In the entries below, find the line with "The width and" and the line with "Visit commenter iampietrlndr's". Print those two and everything between them exactly, and nothing else.

**SUPPLIED ENTRIES:**
-- Opening Marker --

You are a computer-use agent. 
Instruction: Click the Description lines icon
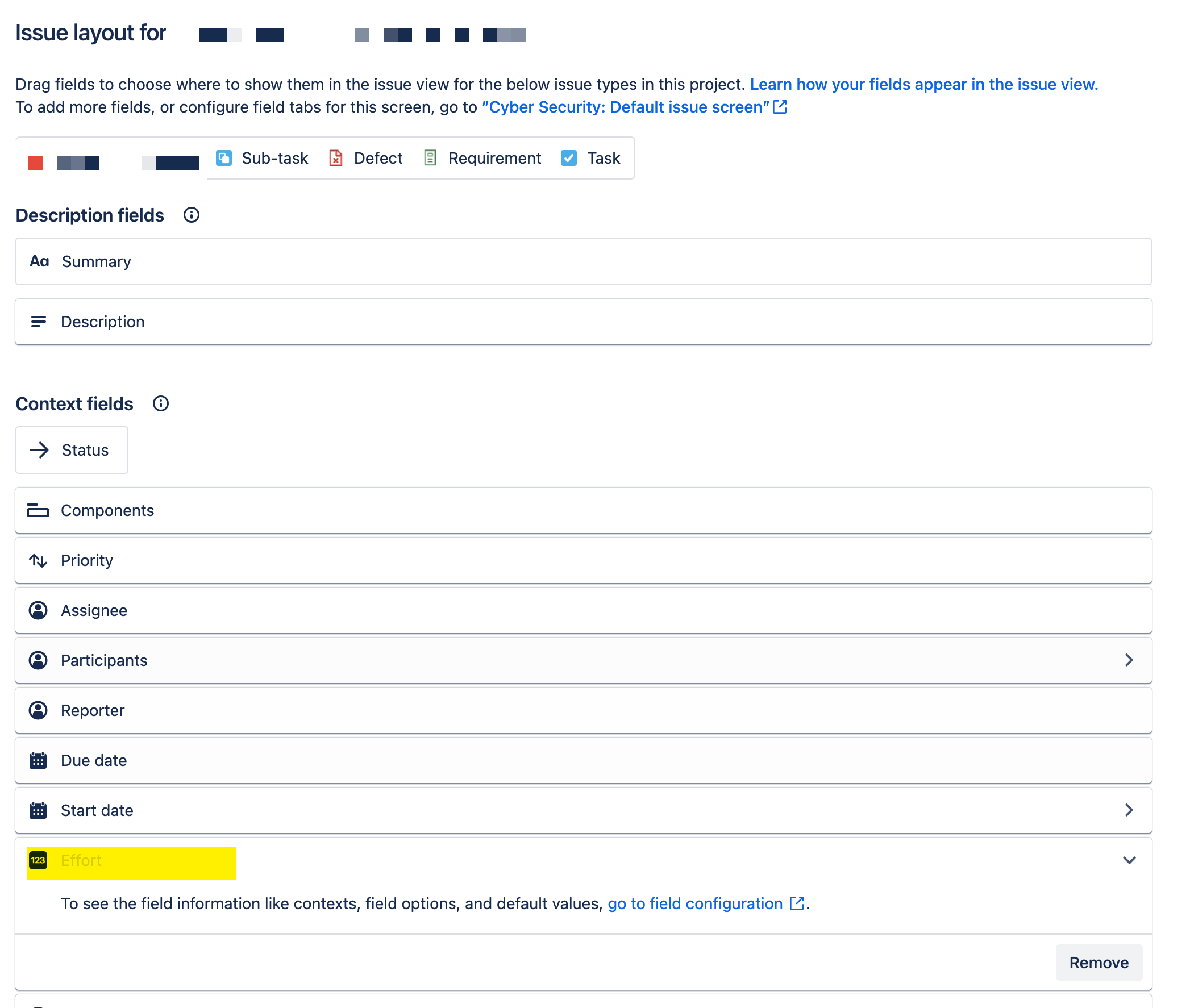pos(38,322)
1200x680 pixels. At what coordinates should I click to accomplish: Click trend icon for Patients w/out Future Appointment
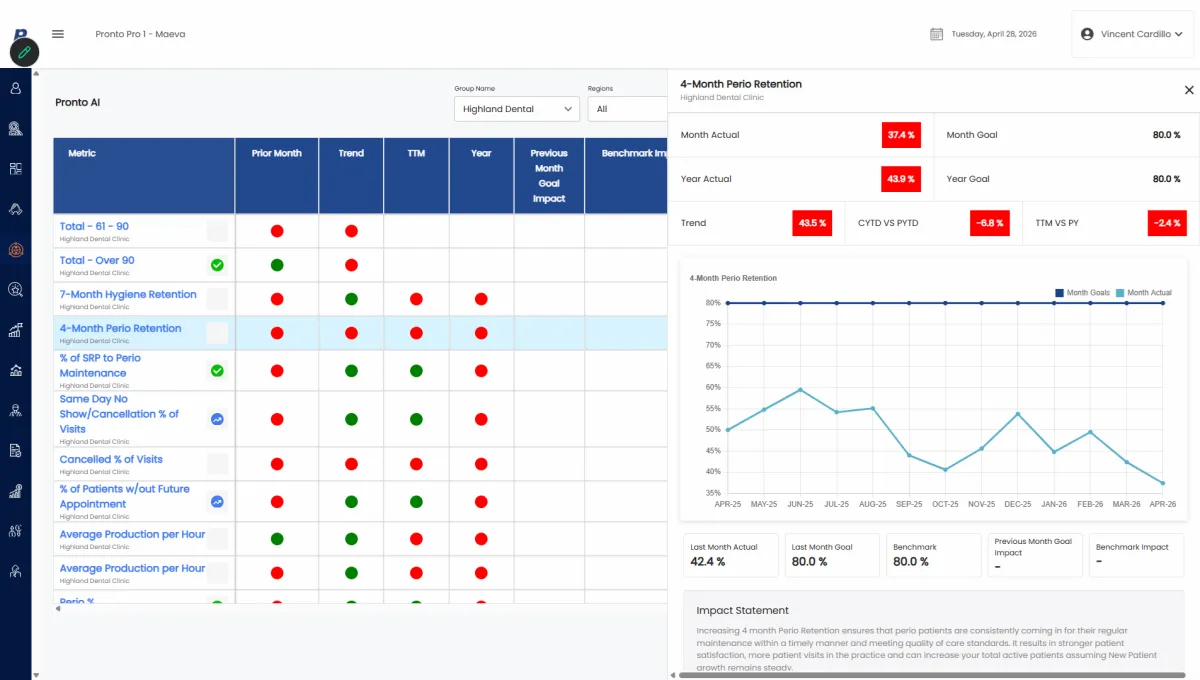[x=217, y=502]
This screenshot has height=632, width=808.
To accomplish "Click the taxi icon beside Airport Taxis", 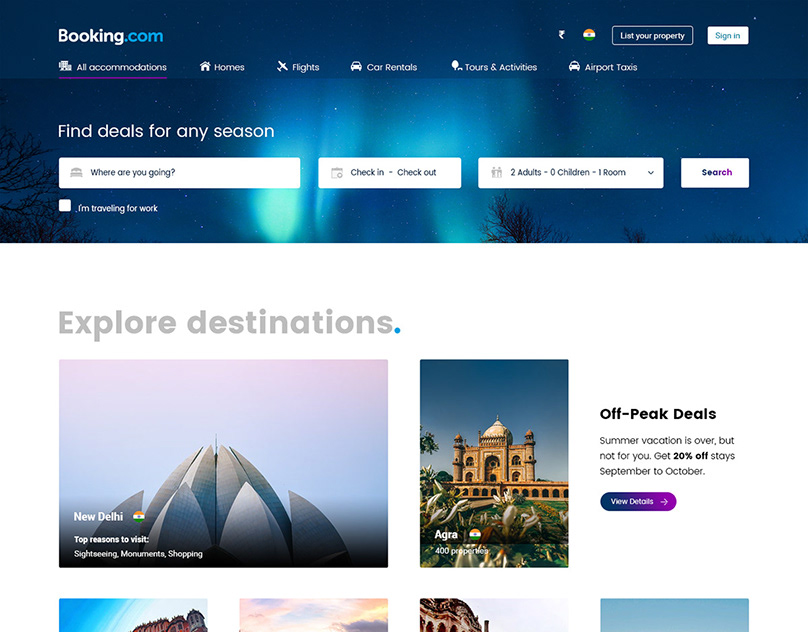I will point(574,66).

-- Closing Marker --
-- Opening Marker --

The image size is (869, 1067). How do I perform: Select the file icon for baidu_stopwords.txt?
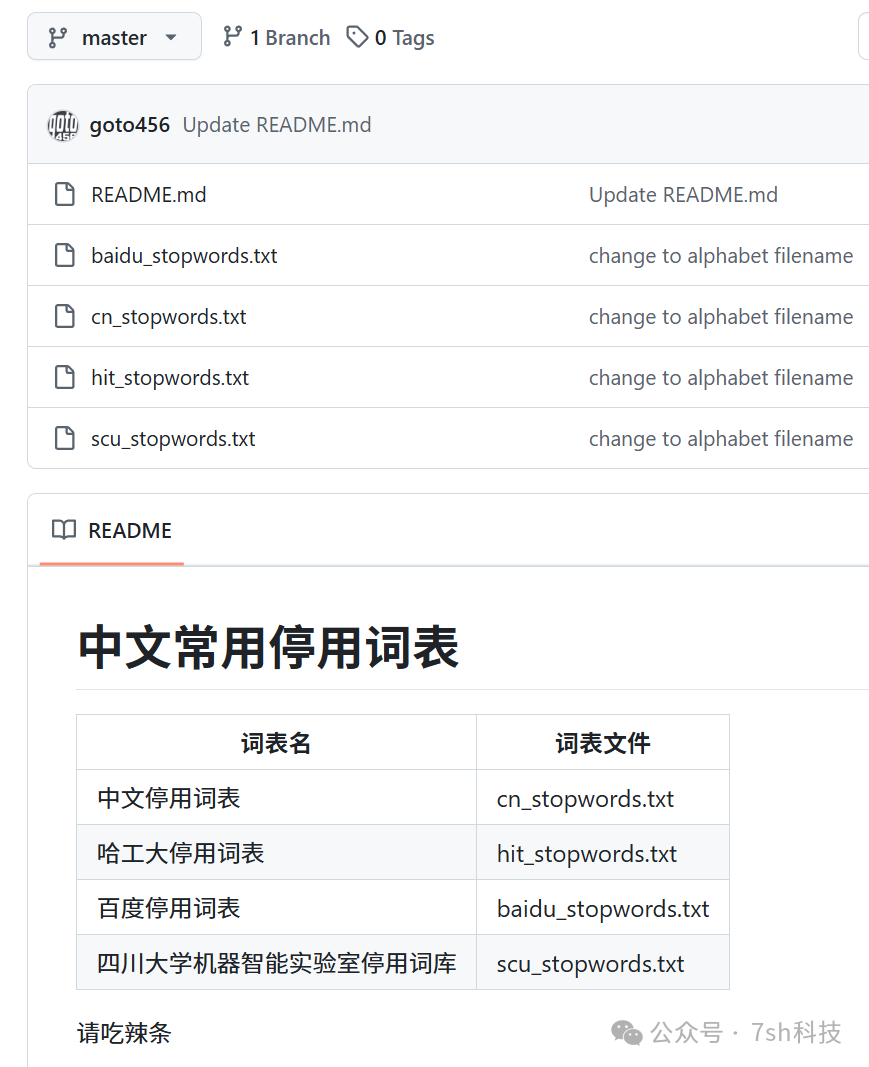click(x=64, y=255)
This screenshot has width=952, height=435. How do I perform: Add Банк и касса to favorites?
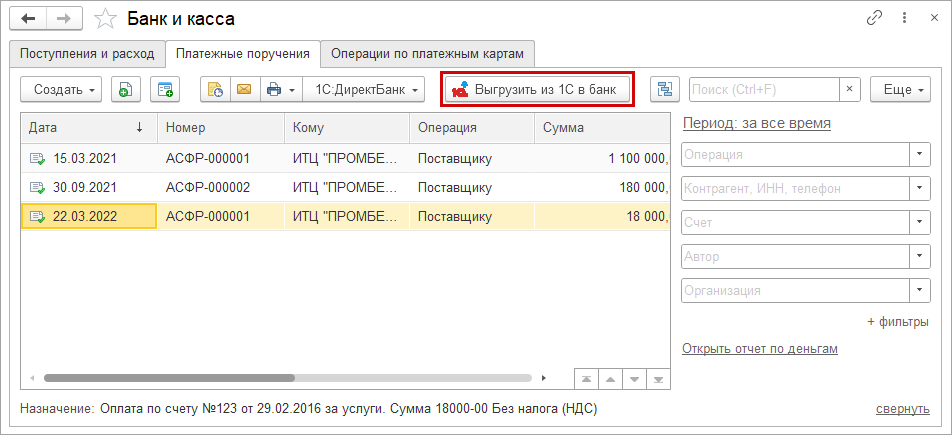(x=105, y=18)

-- Closing Marker --
-- Opening Marker --

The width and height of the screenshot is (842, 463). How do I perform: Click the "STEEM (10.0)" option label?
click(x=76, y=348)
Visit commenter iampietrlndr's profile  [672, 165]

-- Closing Marker --

**ANSWER SPACE:**
The width and height of the screenshot is (842, 463). How do I perform: Click the "STEEM (10.0)" option label?
click(x=76, y=348)
Visit commenter iampietrlndr's profile  [672, 165]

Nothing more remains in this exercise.